PAGE 11
Nightmare Town
by
“We’ll fix that,” he promised. “You stick here in the shadows, and I’ll be back as soon as I have taken care of our friend. ”
“No, no!” She clung to his shoulder with both hands. “I’ll go with you. I couldn’t stay here alone; but I won’t be afraid with you. ”
He bent his head to look into her face, and cold metal struck his chin, clicking his teeth together. The cold metal was the muzzle of a big nickel-plated revolver in one of the hands that clung to his shoulder.
“Here, give me that thing,” he exclaimed; “and I’ll let you come with me. ”
She gave him the gun and he put it in his pocket.
“Hold on to my coat-tails,” he ordered; “keep as close to me as you can, and when I say ‘Down,’ let go, drop flat to the floor, and stay there. ”
Thus, the girl whispering guidance to him, they went through the door she had left open, into the house, and mounted to the second floor. From their right, as they stood at the head of the stairs, came cautious rustlings.
Steve put his face down until the girl’s hair was on his lips.
“How do you get to that room?” he whispered.
“Straight down the hall. It ends there. ”
They crept down the hall. Steve’s outstretched hand touched a doorframe.

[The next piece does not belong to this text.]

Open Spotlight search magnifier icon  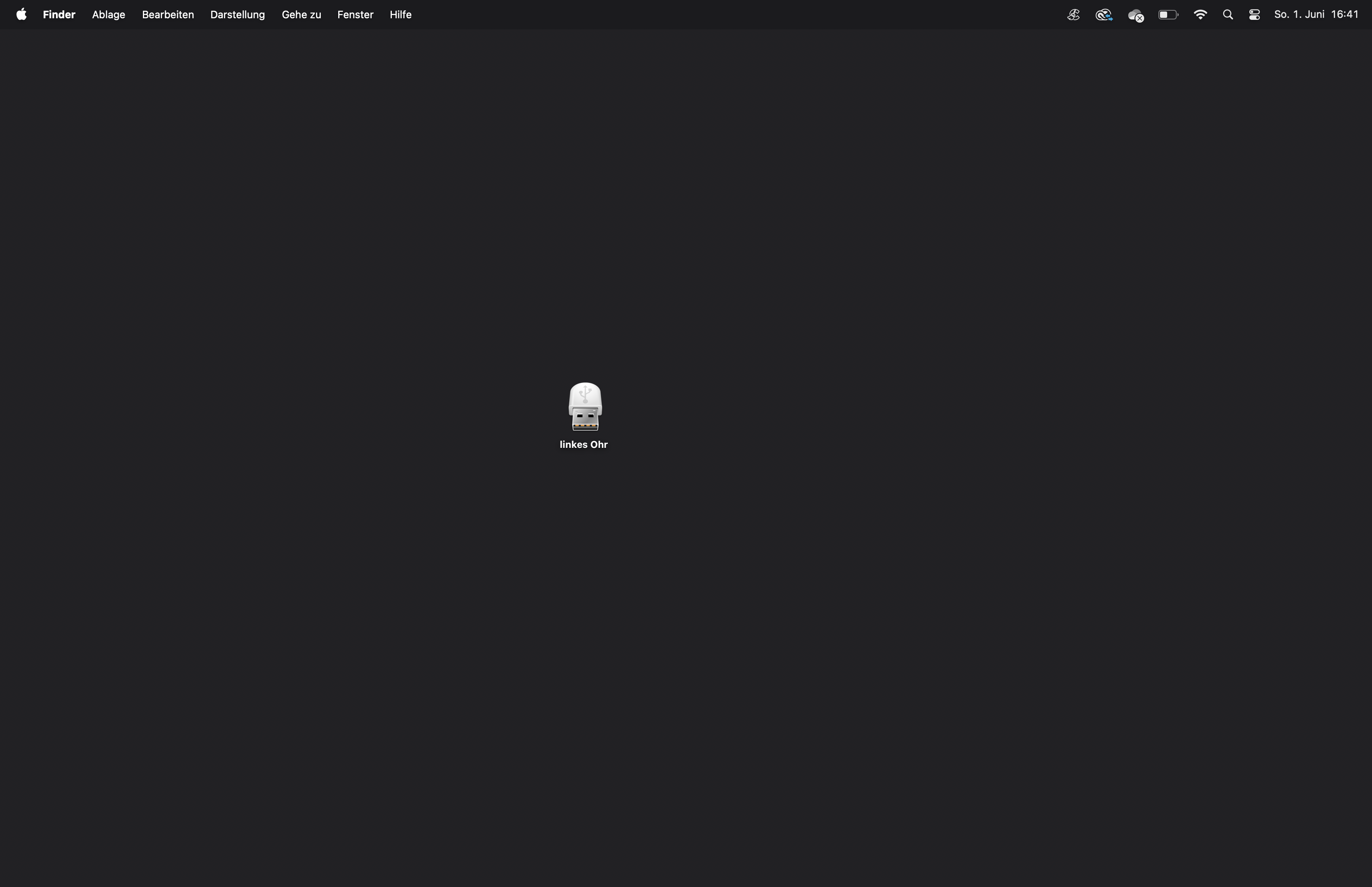(1228, 15)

“Down!” he whispered to the girl.
Her fingers released his coat. He flung the door open, jumped through, slammed it behind him. A head-sized oval was black against the gray of a window. He spun his stick at it. Something caught the stick overhead; glass crashed, showering him with fragments. The oval was no longer visible against the window. He wheeled to the left, flung out an arm toward a sound of motion. His fingers found a neck — a thin neck with skin as dry and brittle as paper.
A kicking foot drove into his shin just below the knee. The paperish neck slid out of his hand. He dug at it with desperate fingers, but his fingers, weakened by the wound in his forearm, failed to hold. He dropped his stick and flashed his right hand to the left’s assistance. Too late. The weakened hand had fallen away from the paperish neck, and there was nothing for the right to clutch.
A misshapen blot darkened the centre of an open window, vanished with a thud of feet on the roof of the rear porch. Steve sprang to the window in time to see the burglar scramble up from the ground, where he had slid from the porch roof, and make for the low back fence. One of Steve’s legs was over the sill when the girl’s arms came around his neck.
“No, no!” she pleaded. “Don’t leave me! Let him go!”
“All right,” he said reluctantly, and then brightened.
He remembered the gun he had taken from the girl, got it out of his pocket as the fleeing shadow in the yard reached the fence; and as the shadow, one hand on the fence top, vaulted high over it, Steve squeezed the trigger. The revolver clicked. Again — another click. Six clicks, and the burglar was gone into the night.
Steve broke the revolver in the dark, and ran his fingers over the back of the cylinder — six empty chambers.
“Turn on the lights,” he said brusquely.
When the girl had obeyed, Steve stepped back into the room and looked first for his ebony stick. That in his hand, he faced the girl. Her eyes were jet-black with excitement and pale lines of strain were around her mouth. As they stood looking into each other’s eyes something of a bewilderment began to show through her fright. He turned away abruptly and gazed around the room.